The only thing the internet really changes is using a browser vs. going down
to the courthouse.

Finding a name, address and phone number are not really a big deal. Life is
far better knowing lots of people than it is knowing a few people. My time is
worth far more than anything I could hope to gain from tracking down someone
who sends me email I don't want. I'd much rather just click the Spam button
and get on interacting with the wonderful people in my life.

"OMG, someone on _the internet_ found my name, address, and phone number. I
don't know how I could go on living my life dealing with _phone calls_ and
_mail_ , my life has been completely destroyed!"

If this person could put my name, phone number and address infront of every
person on the planet I'd gladly pay for that service, it would be extremely
valuable having 7 billion people know how to reach me.

------
larrys
Whois info can and does easily get falsified. So the basis of his entire
research which was built on checking whois is incorrect. In other words there
is nothing preventing anyone from registering a domain name using someone
elses contact info. Which is actually done quite frequently by web designers
as only one example on behalf of their customers for legitimate reasons.

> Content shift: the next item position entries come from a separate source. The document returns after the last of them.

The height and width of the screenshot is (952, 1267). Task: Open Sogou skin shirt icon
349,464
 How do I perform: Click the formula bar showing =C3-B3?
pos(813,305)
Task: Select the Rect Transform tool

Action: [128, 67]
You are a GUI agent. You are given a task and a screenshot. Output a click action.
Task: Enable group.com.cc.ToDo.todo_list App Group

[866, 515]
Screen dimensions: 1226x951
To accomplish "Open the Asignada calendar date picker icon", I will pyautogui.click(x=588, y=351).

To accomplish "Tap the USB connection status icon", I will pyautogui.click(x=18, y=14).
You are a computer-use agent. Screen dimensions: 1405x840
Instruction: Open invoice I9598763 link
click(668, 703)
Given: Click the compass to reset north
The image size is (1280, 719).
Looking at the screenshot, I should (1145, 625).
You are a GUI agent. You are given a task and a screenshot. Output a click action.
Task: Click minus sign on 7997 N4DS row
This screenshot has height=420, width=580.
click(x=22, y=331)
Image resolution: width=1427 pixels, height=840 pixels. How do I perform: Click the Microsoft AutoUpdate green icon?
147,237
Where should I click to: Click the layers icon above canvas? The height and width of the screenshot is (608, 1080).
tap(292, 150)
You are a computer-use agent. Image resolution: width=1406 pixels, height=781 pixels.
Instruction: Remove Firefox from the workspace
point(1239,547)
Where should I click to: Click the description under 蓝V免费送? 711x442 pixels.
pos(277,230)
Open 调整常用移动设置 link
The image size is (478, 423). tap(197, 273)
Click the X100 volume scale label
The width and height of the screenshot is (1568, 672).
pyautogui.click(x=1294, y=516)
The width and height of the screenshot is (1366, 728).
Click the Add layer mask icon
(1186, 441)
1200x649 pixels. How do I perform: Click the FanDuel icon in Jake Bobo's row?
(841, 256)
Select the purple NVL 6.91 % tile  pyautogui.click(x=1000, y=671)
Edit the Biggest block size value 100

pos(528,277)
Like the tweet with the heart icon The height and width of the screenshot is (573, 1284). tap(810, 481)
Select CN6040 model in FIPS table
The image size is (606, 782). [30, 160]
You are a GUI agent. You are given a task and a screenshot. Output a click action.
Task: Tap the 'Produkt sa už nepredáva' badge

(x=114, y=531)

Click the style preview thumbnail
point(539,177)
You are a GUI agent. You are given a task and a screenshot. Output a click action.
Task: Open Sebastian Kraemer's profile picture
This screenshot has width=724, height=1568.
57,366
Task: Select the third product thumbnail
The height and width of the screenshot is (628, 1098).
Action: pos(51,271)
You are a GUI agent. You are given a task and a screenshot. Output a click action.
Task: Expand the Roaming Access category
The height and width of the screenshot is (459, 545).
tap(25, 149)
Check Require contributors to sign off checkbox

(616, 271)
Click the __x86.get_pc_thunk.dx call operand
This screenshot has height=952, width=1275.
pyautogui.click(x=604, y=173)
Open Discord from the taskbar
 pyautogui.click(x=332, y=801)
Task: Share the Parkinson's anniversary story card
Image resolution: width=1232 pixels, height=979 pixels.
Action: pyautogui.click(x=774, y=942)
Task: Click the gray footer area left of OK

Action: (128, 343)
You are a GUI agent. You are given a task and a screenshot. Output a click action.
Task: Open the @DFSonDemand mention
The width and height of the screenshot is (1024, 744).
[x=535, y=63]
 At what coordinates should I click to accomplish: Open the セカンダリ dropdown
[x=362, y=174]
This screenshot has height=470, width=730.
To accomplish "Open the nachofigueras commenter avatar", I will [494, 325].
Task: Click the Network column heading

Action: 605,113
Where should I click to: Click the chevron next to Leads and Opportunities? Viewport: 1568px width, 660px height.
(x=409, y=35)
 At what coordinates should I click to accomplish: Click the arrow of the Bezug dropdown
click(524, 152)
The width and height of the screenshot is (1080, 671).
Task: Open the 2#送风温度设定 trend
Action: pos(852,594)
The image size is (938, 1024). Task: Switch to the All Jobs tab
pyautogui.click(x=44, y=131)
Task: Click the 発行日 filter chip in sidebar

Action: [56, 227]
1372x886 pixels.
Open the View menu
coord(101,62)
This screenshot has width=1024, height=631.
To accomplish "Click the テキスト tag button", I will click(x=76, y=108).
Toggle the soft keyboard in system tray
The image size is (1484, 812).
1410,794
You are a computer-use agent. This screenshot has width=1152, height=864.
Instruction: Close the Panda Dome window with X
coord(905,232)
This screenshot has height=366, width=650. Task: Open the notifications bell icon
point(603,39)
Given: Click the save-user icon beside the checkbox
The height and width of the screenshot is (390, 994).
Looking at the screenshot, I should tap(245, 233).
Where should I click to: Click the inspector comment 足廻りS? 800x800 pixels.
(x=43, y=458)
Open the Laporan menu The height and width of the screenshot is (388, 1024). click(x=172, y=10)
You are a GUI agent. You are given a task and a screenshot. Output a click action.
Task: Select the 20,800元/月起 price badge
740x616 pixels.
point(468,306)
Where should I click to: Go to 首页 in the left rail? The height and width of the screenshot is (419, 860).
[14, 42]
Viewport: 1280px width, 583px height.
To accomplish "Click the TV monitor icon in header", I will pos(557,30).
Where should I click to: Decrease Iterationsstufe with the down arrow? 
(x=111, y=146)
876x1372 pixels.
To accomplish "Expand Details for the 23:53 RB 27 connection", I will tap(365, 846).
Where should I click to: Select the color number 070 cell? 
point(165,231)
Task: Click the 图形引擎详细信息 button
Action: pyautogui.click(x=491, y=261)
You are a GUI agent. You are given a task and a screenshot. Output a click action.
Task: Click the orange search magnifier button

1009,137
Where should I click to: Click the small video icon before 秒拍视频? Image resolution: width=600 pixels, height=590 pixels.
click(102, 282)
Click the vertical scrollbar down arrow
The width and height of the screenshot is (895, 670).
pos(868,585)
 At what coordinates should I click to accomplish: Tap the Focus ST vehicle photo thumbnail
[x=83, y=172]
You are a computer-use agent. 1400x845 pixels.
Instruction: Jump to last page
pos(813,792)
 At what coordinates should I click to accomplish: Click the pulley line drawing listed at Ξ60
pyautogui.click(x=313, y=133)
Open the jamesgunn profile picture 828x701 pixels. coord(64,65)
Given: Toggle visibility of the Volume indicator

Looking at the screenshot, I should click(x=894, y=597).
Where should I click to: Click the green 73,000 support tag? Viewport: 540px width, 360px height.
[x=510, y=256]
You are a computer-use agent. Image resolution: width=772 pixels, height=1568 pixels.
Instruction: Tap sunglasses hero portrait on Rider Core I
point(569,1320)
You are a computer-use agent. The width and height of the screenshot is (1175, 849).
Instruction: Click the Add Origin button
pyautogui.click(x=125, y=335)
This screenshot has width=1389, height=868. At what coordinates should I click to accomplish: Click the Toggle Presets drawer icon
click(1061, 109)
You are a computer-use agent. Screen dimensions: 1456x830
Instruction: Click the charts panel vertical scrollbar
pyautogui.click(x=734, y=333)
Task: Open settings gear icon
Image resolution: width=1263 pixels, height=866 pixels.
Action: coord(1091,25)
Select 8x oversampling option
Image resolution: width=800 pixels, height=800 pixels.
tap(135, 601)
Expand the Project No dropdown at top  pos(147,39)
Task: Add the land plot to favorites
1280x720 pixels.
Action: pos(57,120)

Separately, this is also incorrect:

"and it’s the administrative contact, which means he owns the domain"

The "registrant" actually owns the domain. Not the admin contact. Of course
the admin contact can own the domain. And all the info can be false anyway as
mentioned.

For example in the case of the domain "ycombinator.com" the admin contact is
"Kirsty Nathoo" who, according to linkedin, is the "VP Finance and Operations
at Y Combinator". The registrant is Ycombinator LLC and of course that makes
sense that they are the owner.

Geo locating ip addresses also produces far from gold standard results.

------
bdonlan
Hm. He keeps [redacting] Nancy's name, but leaves it in all the screenshots.
Sloppy work, there.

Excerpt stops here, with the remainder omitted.